Some of the most common disputes in construction cases relate to delay. However, delay claims tend to be some of the least understood and frequently confusing claims in the construction field. A clear understanding of the basic elements necessary to prove delay claims is invaluable in the processing of complex construction claims.
Much as it sounds, a delay claim on a construction project relates to a period of time for which the project has been extended or word has not been performed due to circumstances which were not anticipated when the parties entered into the construction contract. The most common causes of delay on a project include: differing site conditions; changes in requirements or design; weather; unavailability of labor, material or equipment; defective plans and specifications; and interference by the owner. Such delays will often force a contractor to extend its schedule to complete the work required under the contract, as well as to incur additional costs in the performance of said work. Generally, these costs may include: the costs of maintaining an idle work force and equipment; unabsorbed office overhead; lost efficiencies; and general conditions. However, in order to receive an extension of time for project completion, or to recover additional costs, the contractor must meet a number of prerequisites.
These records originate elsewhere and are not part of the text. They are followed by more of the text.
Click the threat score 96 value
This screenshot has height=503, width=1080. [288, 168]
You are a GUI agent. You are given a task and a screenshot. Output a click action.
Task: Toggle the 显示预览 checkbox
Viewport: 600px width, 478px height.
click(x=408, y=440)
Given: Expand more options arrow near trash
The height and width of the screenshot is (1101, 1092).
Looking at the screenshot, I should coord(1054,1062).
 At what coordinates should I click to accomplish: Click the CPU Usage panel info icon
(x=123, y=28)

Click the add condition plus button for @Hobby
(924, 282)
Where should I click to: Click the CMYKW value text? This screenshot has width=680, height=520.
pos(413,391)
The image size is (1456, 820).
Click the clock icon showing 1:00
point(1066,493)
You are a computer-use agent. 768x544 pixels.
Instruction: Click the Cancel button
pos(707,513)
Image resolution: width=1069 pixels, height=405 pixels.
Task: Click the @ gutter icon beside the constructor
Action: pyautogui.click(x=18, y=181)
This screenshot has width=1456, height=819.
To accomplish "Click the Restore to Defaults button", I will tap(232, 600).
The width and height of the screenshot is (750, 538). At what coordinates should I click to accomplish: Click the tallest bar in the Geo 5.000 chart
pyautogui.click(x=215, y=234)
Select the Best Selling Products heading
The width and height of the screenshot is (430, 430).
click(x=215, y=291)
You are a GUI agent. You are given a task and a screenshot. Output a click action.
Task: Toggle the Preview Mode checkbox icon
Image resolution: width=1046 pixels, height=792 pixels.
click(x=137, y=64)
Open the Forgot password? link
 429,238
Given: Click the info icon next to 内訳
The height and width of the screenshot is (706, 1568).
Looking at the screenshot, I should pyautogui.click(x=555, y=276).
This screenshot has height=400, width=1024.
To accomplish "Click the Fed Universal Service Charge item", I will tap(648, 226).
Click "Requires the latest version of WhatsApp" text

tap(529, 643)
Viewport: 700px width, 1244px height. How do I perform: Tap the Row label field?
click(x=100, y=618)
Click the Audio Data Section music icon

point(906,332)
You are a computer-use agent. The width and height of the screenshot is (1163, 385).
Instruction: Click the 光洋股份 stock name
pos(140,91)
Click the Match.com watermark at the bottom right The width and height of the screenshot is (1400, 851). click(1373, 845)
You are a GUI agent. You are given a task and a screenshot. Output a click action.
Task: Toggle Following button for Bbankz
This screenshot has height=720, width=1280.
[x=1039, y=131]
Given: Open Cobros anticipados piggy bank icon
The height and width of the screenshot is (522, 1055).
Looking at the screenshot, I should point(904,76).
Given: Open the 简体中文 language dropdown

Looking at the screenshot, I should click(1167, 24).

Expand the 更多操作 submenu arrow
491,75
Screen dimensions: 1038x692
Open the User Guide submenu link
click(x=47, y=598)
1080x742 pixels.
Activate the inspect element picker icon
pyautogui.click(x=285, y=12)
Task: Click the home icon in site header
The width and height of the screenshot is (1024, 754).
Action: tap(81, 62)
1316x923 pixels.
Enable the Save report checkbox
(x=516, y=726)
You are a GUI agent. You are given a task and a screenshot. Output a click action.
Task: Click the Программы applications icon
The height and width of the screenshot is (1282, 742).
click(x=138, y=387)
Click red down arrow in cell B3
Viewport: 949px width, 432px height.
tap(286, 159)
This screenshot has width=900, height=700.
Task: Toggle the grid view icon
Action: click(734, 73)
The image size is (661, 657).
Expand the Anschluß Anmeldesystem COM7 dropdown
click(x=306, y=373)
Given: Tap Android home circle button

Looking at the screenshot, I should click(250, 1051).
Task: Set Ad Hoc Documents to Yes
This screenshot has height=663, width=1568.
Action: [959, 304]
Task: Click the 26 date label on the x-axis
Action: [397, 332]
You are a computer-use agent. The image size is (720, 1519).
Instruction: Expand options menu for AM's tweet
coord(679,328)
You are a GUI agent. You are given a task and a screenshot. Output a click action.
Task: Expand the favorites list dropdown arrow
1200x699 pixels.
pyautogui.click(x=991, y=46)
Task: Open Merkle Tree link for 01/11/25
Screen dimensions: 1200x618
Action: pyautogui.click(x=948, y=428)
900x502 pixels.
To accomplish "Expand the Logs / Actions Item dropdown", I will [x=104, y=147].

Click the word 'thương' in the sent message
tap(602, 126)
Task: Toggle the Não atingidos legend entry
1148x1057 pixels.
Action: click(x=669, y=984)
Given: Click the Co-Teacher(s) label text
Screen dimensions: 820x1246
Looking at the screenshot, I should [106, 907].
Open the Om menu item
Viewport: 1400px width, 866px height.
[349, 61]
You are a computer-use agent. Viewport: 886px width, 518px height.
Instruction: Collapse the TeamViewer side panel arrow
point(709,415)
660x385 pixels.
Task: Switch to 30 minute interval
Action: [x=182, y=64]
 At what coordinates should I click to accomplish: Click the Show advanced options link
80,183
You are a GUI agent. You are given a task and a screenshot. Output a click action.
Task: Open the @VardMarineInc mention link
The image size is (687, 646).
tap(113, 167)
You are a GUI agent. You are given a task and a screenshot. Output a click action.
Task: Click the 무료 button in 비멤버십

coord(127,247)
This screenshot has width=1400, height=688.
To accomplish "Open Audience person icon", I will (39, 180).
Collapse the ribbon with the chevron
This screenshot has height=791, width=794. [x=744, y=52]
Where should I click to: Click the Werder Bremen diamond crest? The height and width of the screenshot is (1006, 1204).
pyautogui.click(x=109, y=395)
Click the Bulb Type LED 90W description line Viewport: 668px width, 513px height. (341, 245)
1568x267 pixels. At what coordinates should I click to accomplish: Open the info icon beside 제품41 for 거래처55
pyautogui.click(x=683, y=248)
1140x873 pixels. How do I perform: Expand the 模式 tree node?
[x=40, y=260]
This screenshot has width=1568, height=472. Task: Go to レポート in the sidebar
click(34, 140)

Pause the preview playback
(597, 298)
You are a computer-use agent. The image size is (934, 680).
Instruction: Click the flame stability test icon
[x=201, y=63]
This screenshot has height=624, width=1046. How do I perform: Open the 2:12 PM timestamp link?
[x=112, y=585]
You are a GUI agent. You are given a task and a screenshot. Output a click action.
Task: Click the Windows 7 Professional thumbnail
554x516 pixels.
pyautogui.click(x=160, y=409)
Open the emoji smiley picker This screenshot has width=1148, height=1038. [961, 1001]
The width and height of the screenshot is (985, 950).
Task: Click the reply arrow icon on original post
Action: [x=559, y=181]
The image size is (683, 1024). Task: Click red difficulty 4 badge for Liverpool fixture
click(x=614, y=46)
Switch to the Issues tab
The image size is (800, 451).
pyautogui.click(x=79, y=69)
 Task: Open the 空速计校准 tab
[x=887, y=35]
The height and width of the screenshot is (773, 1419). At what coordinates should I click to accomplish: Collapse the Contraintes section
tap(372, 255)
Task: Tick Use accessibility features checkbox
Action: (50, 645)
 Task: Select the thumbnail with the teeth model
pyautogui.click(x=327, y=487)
A delay must be excusable in order to be the basis for an extension of time or additional compensation. Categories of excusable delay are often determined in the contract and typically involve matters beyond the control of the contractor. Examples of excusable delay include design errors and omissions, owner initiated changes, unanticipated weather, and acts of God. A non-excusable delay is a delay for which the contractor has assumed the risk under the contract. Often, even if a delay appears to be excusable, it will be the responsibility of the contractor if it was foreseeable, but could have been prevented but for the acts of the contractor. The same is true if the delay was caused by the negligence of the contractor.
Delays may be further classified into compensable and non-compensable delays. If a delay is compensable, the contractor is entitled to recover compensation for the costs of the delay in addition to time extensions to complete the project. Most contracts will include classes of delay which are compensable. The general rule, however, is that if the delay could have been avoided by due care of one of the parties, the party which did not exercise such care is responsible for the additional costs.
The contractor may also be liable for the negligent acts of its subcontractors. If the negligent subcontractor is in the chain of privity with the contractor, the contractor cannot recover delay damages from the owner as those delays are the responsibility of the contractor. However, if the subcontractor has a direct contractual relationship with the owner of the project, the contractor may be able to recover damages as it was not in a position to prevent the delay. Additionally, in order to recover damages, a contractor must show a link between the delay and the resultant damage. Simply stating that there was a delay is not sufficient without showing a nexus between the delay and the damages.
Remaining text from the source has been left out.